Exercise description:
What you give back from the listing below should be an exact copy of the lines from the one with "346x399 pixels." down to the one with "beloved daughter and", and it should contain no pictures.

Materials provided:
^^^^^^^^
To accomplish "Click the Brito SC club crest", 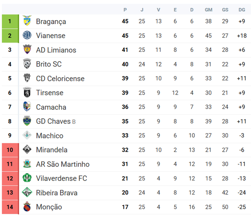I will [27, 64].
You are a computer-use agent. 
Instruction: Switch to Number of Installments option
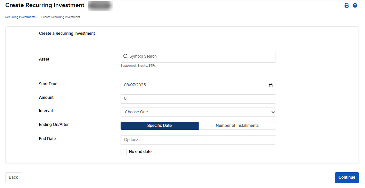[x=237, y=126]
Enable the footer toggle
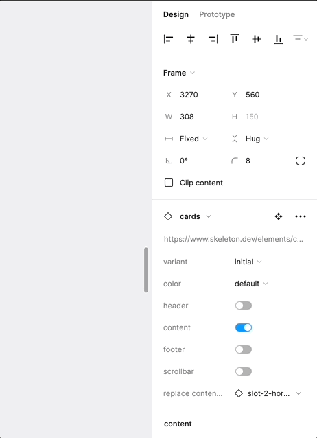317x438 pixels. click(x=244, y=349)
^^^^^^^^
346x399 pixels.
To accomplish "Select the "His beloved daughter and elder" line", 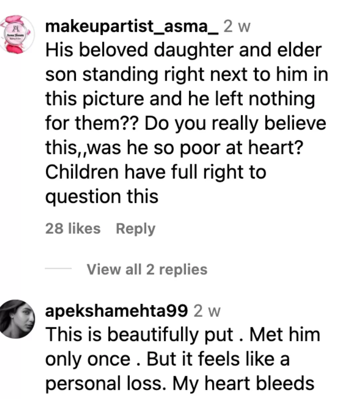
^^^^^^^^
Answer space:
346x399 pixels.
To accomplish "Select the "His beloved daughter and elder" line", 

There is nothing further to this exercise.